Oh yeah, the postmodern Dad. But you finally got the stickers together, looks good to ride.

I like your photo LOL.

Jenn said...

I am so lucky to be married to a handyman, but I worry about my Of the four of them, only one shows any interest or aptitude for getting stuff together. (Or rather, taking it all apart!)

Arjun Sen said...

Isnt it true! I just discovered your blog and am loving reading through your posts! I've just begun a blog about my own adventures with my daughter(and challenges many dads face), appropriately titled Raising a Father :) (

Dad Stuff said...

I have no natural handiness either, but I do like to follow the directions a kit of some sort. But when something doesn't quite fit where it's suppose to, I can usually jury rig it to fit worse.

carrie said...

Have you seen the "McGruver" skits on SNL?

This reminded me of those, except without the inevitable explosion at the end. And, for the record, the iPhone is the modern man's toolbox.

mama speak said...

Dude, your dad totally would've paid the $10 for TRU to put it together! If it was made in China or Sweden, it's a lost cause. ;-)
That's what I did (cause I love my hubby & wanted to keep our weekend together.)

FilmFather said...

I can totally relate to this. My dad is amazing with his hands and his do-it-yourself mentality -- and yes, looking back, I should've paid more attention to how he fixed and built things, even the more common stuff.

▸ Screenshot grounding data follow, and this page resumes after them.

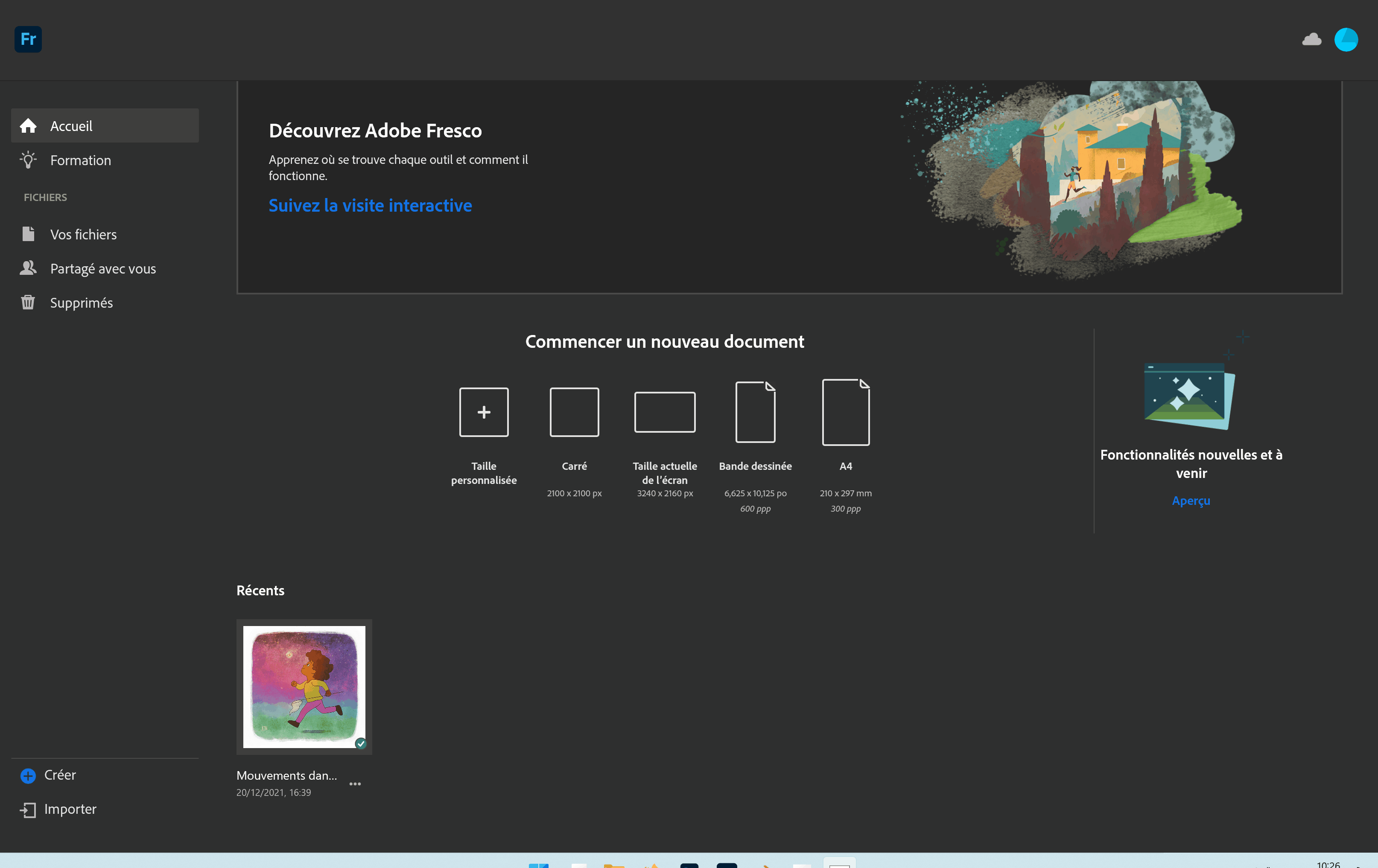The height and width of the screenshot is (868, 1378).
Task: Show files Partagé avec vous
Action: pos(102,268)
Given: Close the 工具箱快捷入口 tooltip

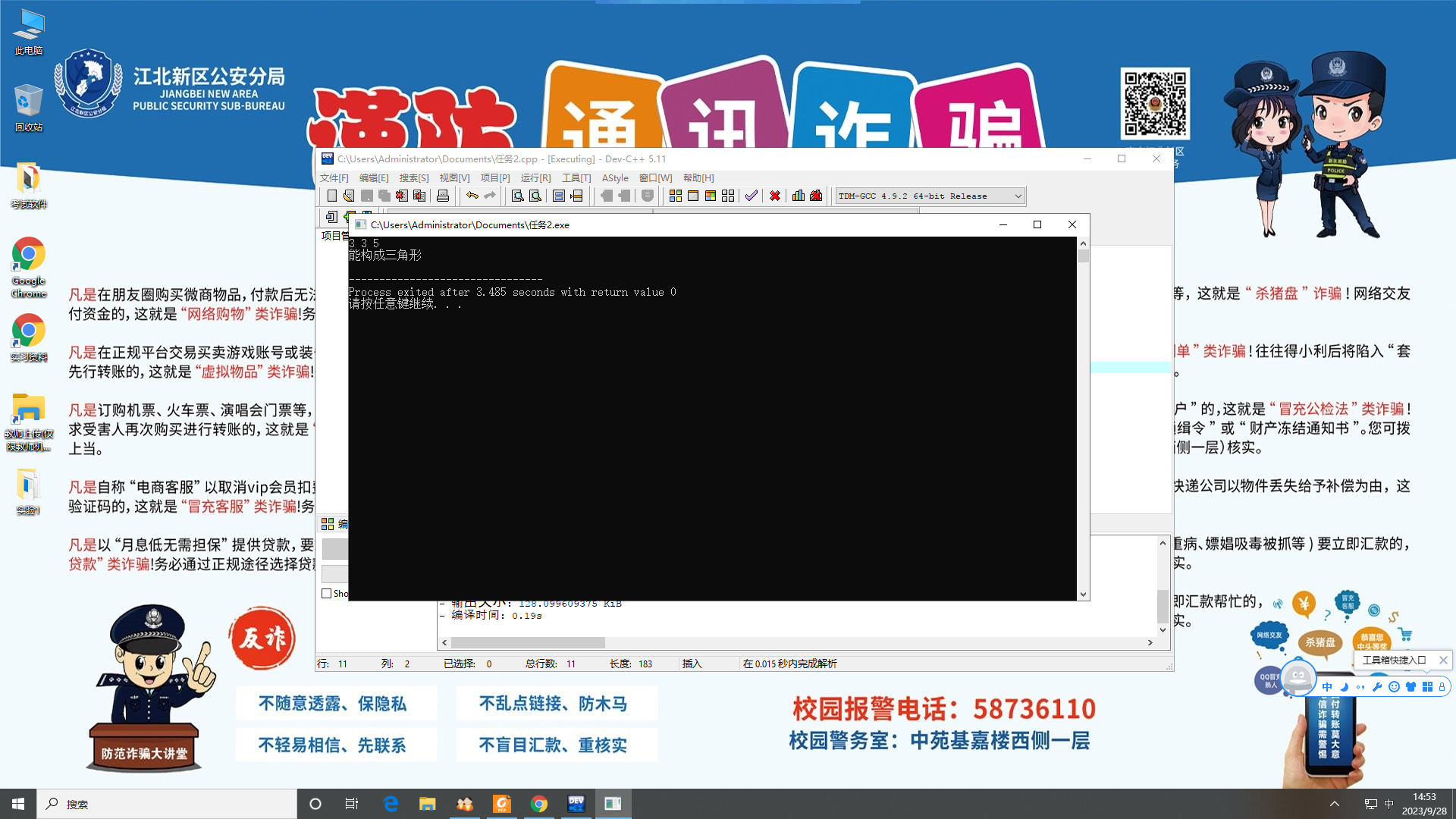Looking at the screenshot, I should 1443,660.
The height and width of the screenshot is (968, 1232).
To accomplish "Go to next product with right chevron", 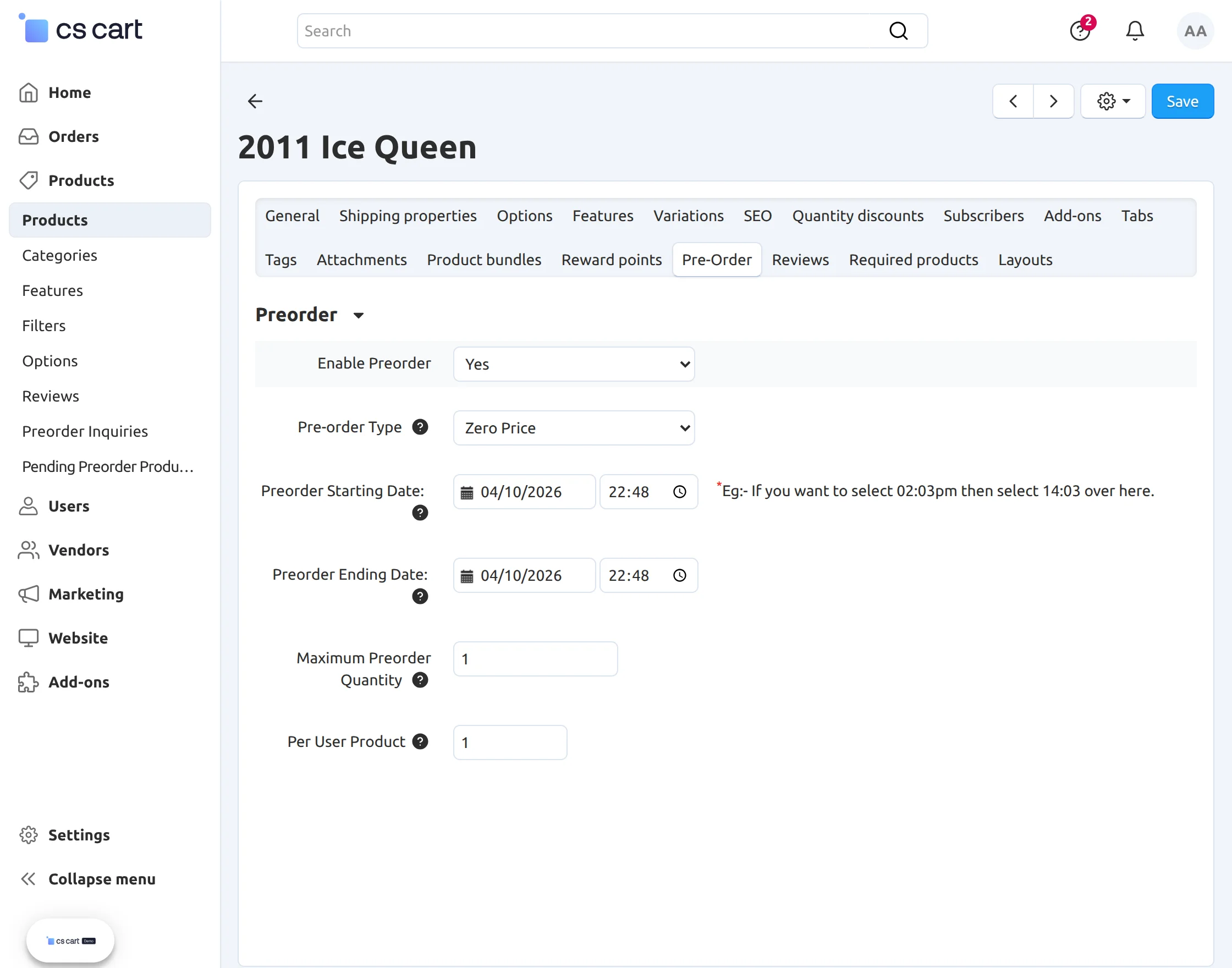I will pyautogui.click(x=1053, y=101).
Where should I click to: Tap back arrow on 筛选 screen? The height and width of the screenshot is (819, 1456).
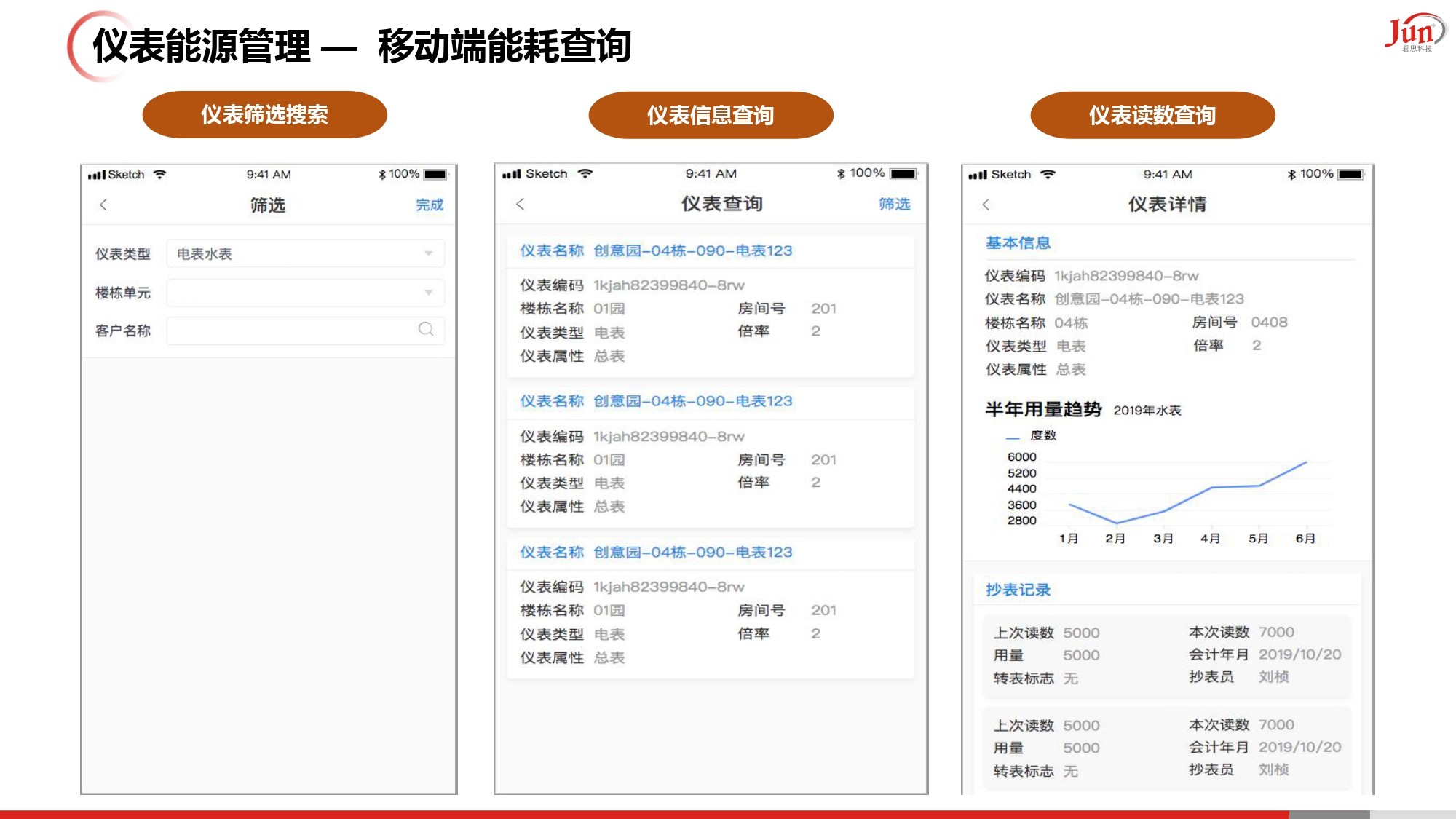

But like James said: In our era of parenting, time is a valuable commodity. So if spending a couple bucks to have someone do a job of mine means I get to spend a little more time with my kids, so be it...though I've made a promise to myself to teach my boys everything that I did learn from my father.

The Real Mother Hen said...

My dad has never been a handyman - he can't even change a light bulb, but he will gladly pay someone else to do it for him. Nope, never seen him with a hammer.